That code editor makes the following historical note:
"Attention is called in this connection to the amendment of 1910, embodied in Section 75 of this title, which is germane to the provisions of this section." *Page 907
Section 75, there referred to, so far as material, is as follows:
"* * * and such trustees, as to all property in the custody or coming into the custody of the bankruptcy court, shall be deemed vested with all the rights, remedies, and powers of a creditor holding a lien by legal or equitable proceedings thereon; and also, as to all property not in the custody of the bankruptcy court, shall be deemed vested with all the rights, remedies, and powers of a judgment creditor holding an execution duly returned unsatisfied."

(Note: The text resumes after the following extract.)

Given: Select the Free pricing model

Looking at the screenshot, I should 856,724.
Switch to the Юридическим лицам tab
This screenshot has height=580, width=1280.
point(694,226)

Upon the general subject relating to the change in the Federal Bankruptcy Statute, the circuit court of appeals for the eighth Federal circuit, in the case of Albert Pick Co. v. Wilson, 19 Fed. (2d Series) 18, said:
"The specific question before us is whether, under Section 47a of the Bankruptcy Act, as amended in 1910 [Section 75 of the United States Code, Annotated, supra], * * * the rights of a creditor levying upon property coming into the control of the bankruptcy court at the time the petition was filed, and, generally, just what additional rights this amendment gives the trustee. This estate was in custodia legis from the date the petition was filed, and the title of the trustee, and his rights and remedies, related back to, and are determined as of, that date. * * * The amendment provides, in effect, that the trustee shall have the same title to the property of the bankrupt in the custody of the court that a creditor holding a lien by legal or equitable proceedings levied against the property would have under a state law, and, as to property not in the custody of the court, the trustee should stand in the position of a judgment creditor, holding an execution duly returned unsatisfied. * * * The provisions of the Federal Bankruptcy Act are paramount to any state statute, and state courts follow the decisions of the Federal courts dealing with questions arising under that law. * * * The intention of the Bankruptcy Act prior to 1910 was that the trustee should take the estate precisely where he found it, with no additional rights, excepting, of course, the specific right to set aside preferences and liens acquired within the four-month period. * * * But, as pointed out in Smith-Flynn Commission Co., supra [292 Fed. 465], and the Congressional Record, *Page 908 61st Congress, 2d Session, 2275-2277, the amendment under discussion was designed to supersede that decision."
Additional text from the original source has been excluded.